Estimation of a possible tumorigenic risk of styrene from daily intake via food and ambient air

Abstract

Concerns of a tumorigenic risk of styrene (ST) originate from the findings that styrene (ST) is metabolized to the genotoxic intermediate styrene-7,8-oxide (SO). Therefore, it was hypothesized that results of animal long-term studies with ST and SO together with the SO tissue burden are sufficient for conducting a ‘worst case’ estimate of the tumorigenic risk of ST. On this basis we predicted the excess human lifetime risk for lung tumors ( p EXL) and the highest possible risk for other systemic tumors ( p HPS) resulting from daily intake of ST via food and ambient air.
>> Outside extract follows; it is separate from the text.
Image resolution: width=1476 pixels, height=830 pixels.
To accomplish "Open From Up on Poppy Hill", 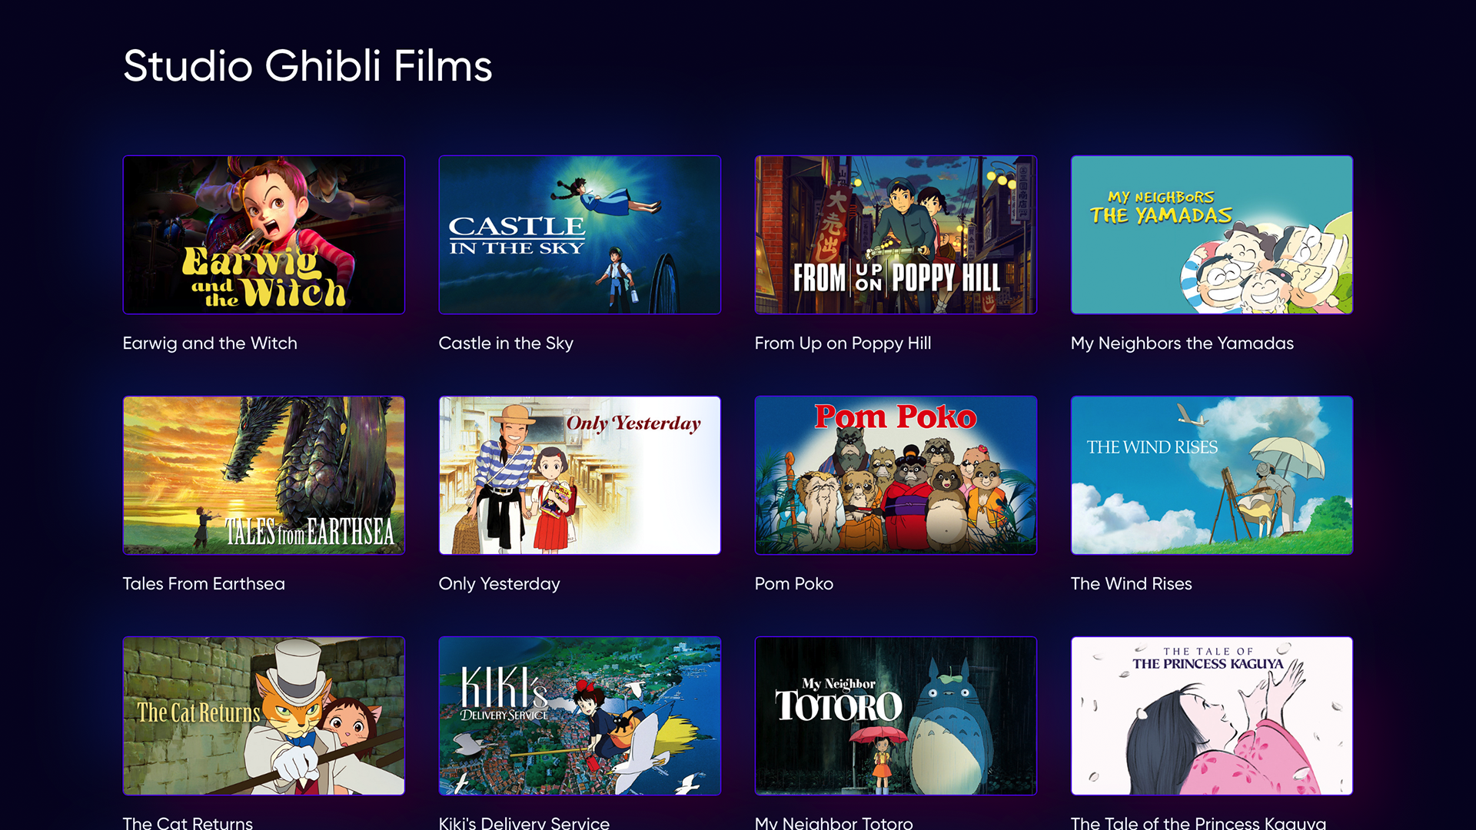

As measures for p EXL the mean lifetime concentration of SO in the transitional zone of the lung and for p HPS the mean lifetime concentration of SO in blood were calculated using a physiological toxicokinetic model. For a daily oral intake of 12 μg ST, p EXL was obtained to be between 5×10 −9 and 2×10 −8 and p HPS to be between 7×10 −9 and 2×10 −8. Lifetime risks calculated for continuous exposure to 3 μg/m 3 ST in ambient air were between 8×10 −7 and 3×10 −6 ( p EXL) and between 2×10 −8 and 4×10 −8 ( p HPS). Although these values indicate very low risks, the actual risks are expected to be even by far smaller. This is discussed in detail for lung tumorigenesis.